Dans le Guide culinaire, on trouve des « canapés arlequine », ce qui est une dénomination bien mal nommée, puisque, ici, arlequine devrait être au pluriel. Il est dit que ce sont des canapés bordés de cordons de beurre « de nuance diffèrente » (il faudrait écrire : de différentes nuances, puisque, si elles sont différentes, il y en a plusieurs), avec une garniture bariolée qui justifierait l’appellation.
On trouve toutefois, aussi, des « charlottes à l’Arlequine », avec des montants de génoise glacés, blanc, rose et pistache, en alternance. La charlotte contiendrait des appareils de bavarois fraise, chocolat, pistache et abricot, détaillés en gros dés. Là encore, il y aurait des différences de couleur.
D’où cela sort-il ?
Quelle légitimité dans la dénomination ? Certes, le mot arlequin est associé à du bigarré ou à du disparate, mais on trouve quand même l’expression « à l’Arlequine » chez Urbain Dubois et Emile Bernard, en 1856, pour une préparation bien particulière : des filets de brochets. Ils sont sautés dans du beurre clarifiés avec panure, soit avec truffes, soit sans, et avec une sauce ravigote chaude bien verte, ou avec une sauce au beurre d’écrevisse bien rouge. On dresse en alternant les couleur.
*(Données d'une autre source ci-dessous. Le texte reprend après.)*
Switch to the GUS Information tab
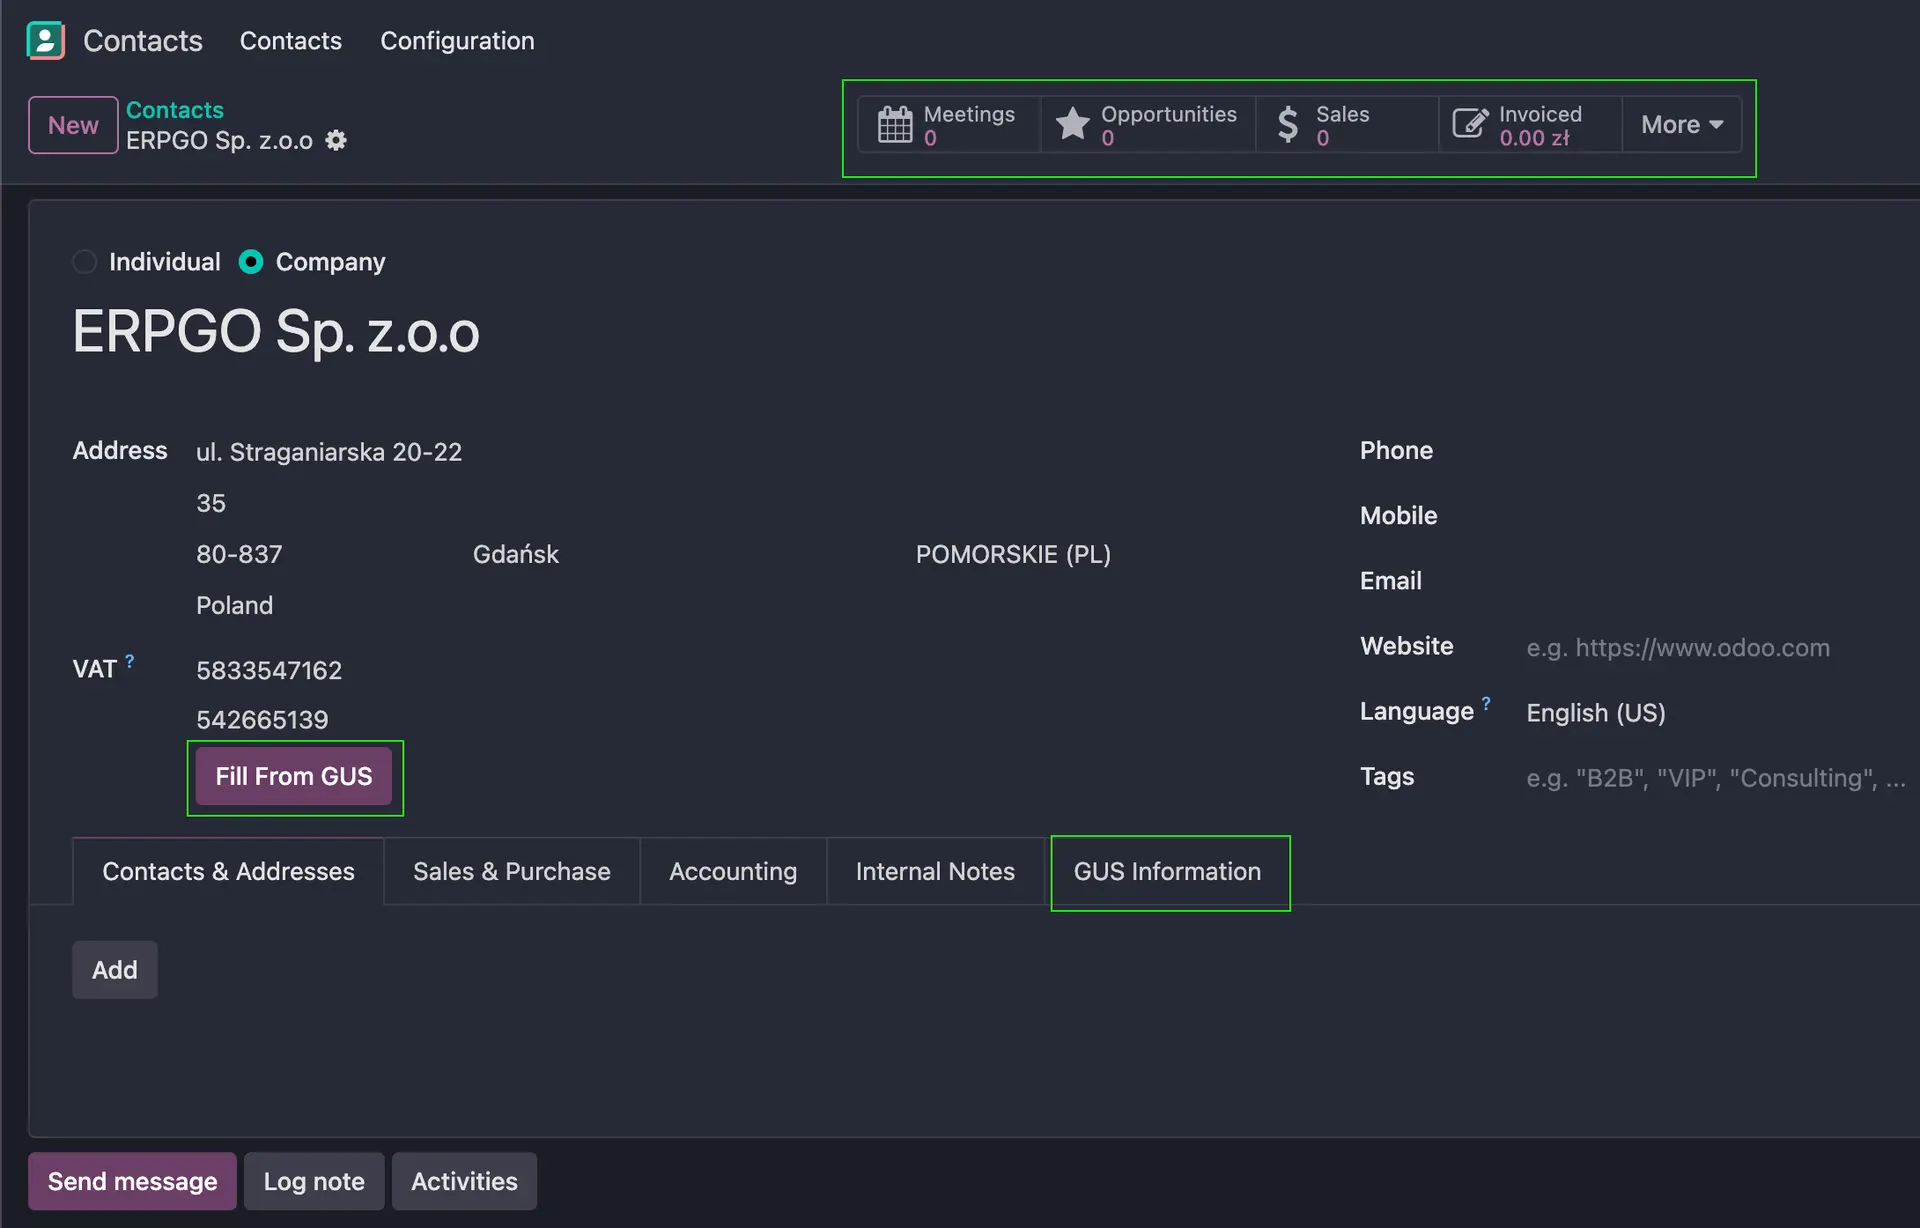This screenshot has width=1920, height=1228. [1167, 872]
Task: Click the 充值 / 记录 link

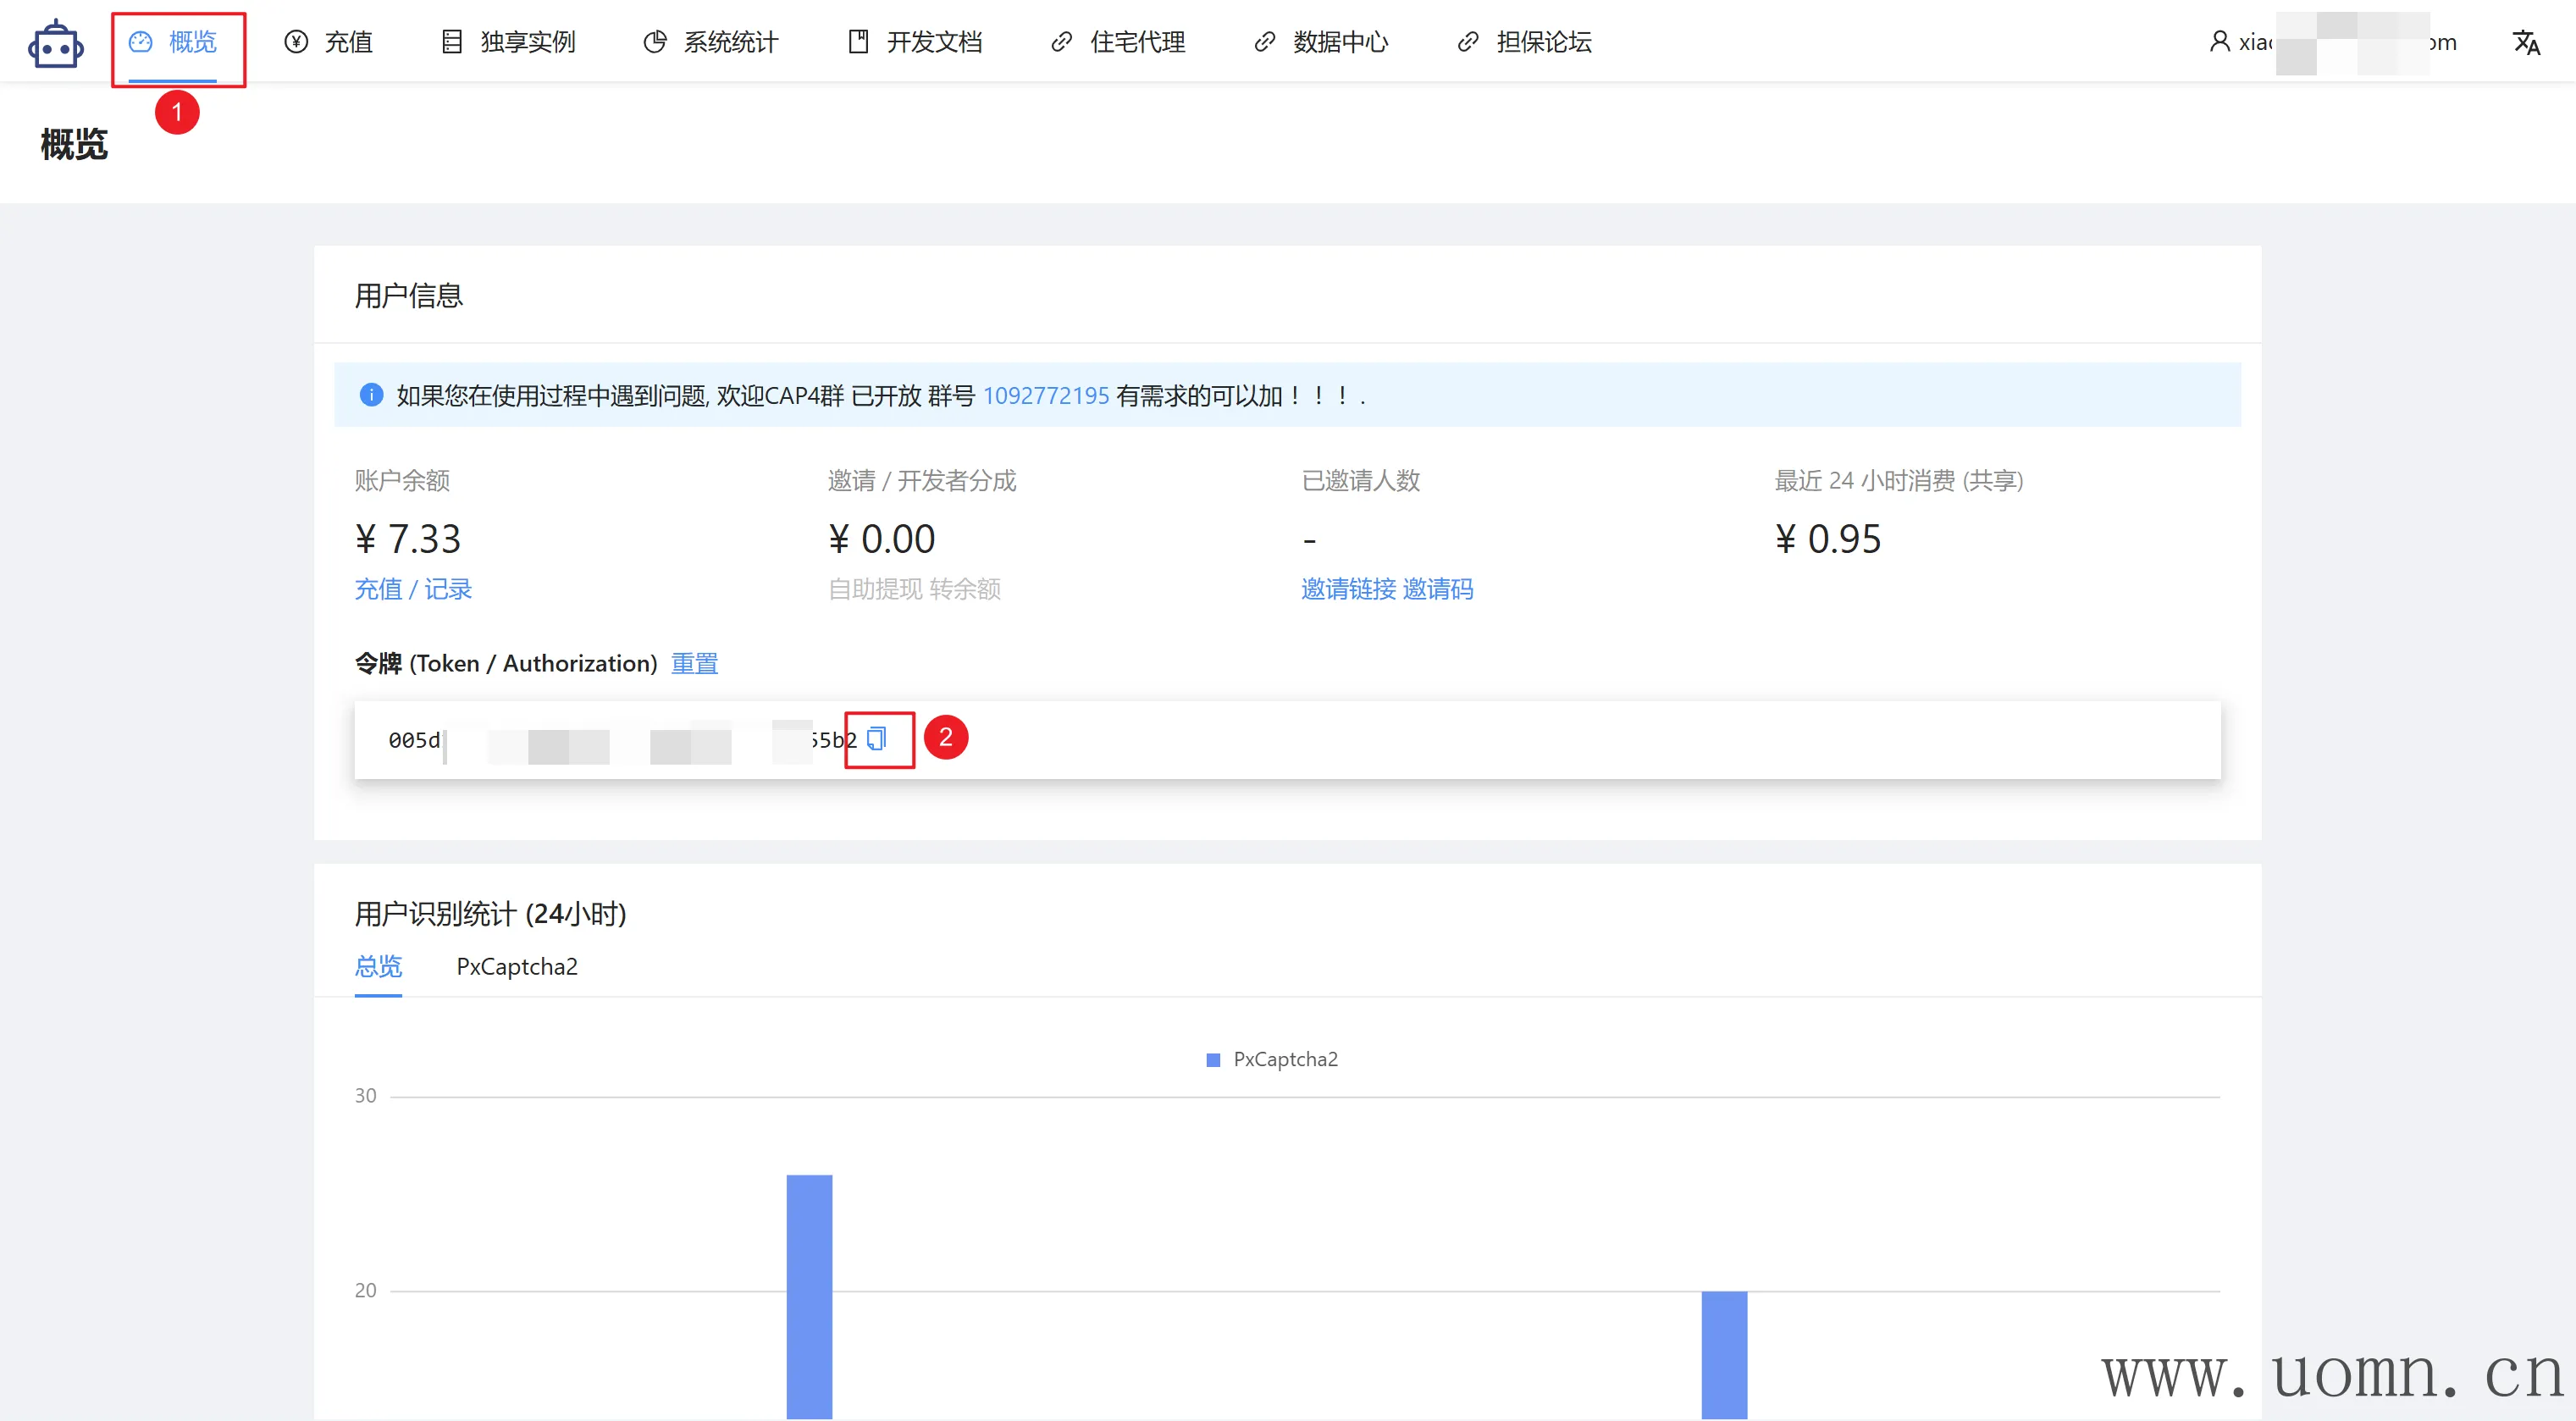Action: (x=413, y=589)
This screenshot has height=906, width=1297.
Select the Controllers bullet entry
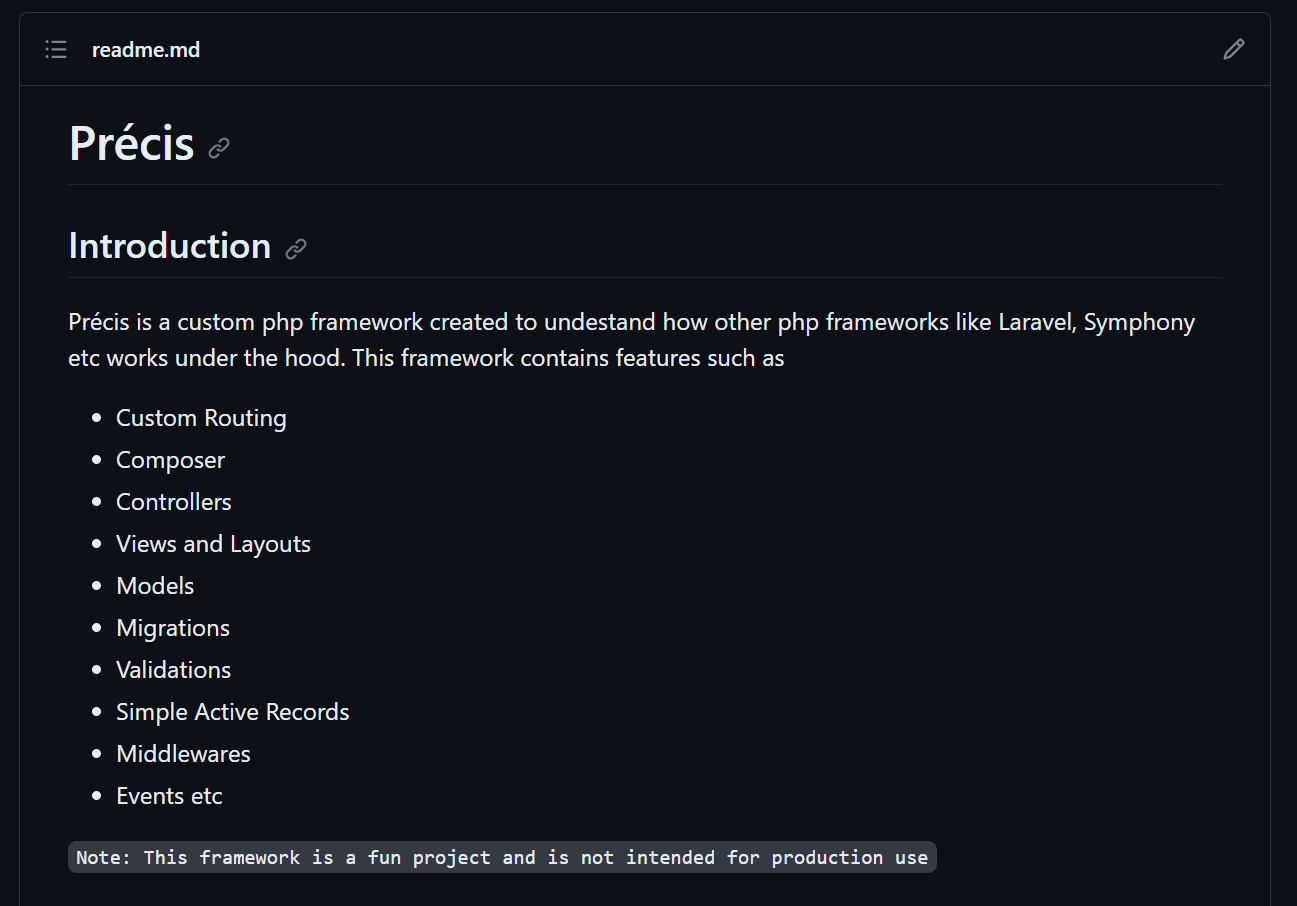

Pourquoi nos deux auteurs n’ont-ils pas cité Marie Antoine Carême (dont ils se disent les élèves) et M. Beauvilliers ? En 1849, ces derniers proposaient une « sauce à la Nompareille ou à l’Arlequine »… mais il faut savoir que le mot « nompareille » désigne de petites dragées, souvent de couleurs variées. Et, dans la recette, il y a de petits dés de jambon, des dés de truffes, dans une sauce blanche, avec des dés de blancs d’oeufs durs et des dés de champignons… plus des queues d’écrevisses coupées de même, et, s’il s’en trouve, des œufs d’écrevisses. Bref, des dés colorés de couleurs variées.
Mais ce n’est pas la fin de l’histoire : la plus ancienne mention « à l’arlequine » se trouve chez Joseph Menon (La science du maître d’hôtel cuisinier, 1749), et voici donc la vraie recette qui mérite le nom :
« Faites suer une tranche de jambon dans une casserole jusqu’à ce qu’elle soit cuite, retirez-la pour la couper en petits dés, avec du blanc d’oeufs durs, la moitié d’une carotte cuite, deux ou trois cornichons, le tout coupe en petits d’égale grosseur, quelques feuillles de persil blanchi de même grandeur, mettez dans la casserole où vous avez fait suer le jambon un demi verre de vin de Champagne, un peu de blond de veau & du consommé, faites bouillir doucement un demi quart d’heure, mettez-y après tout les ingrédients que vous avez coupés en dés pour les faire chauffer. »
Ah, j’oubliais que l’on nomme « arlequins », en bon français, les reliefs des grands restaurants, mis en vente au rabais.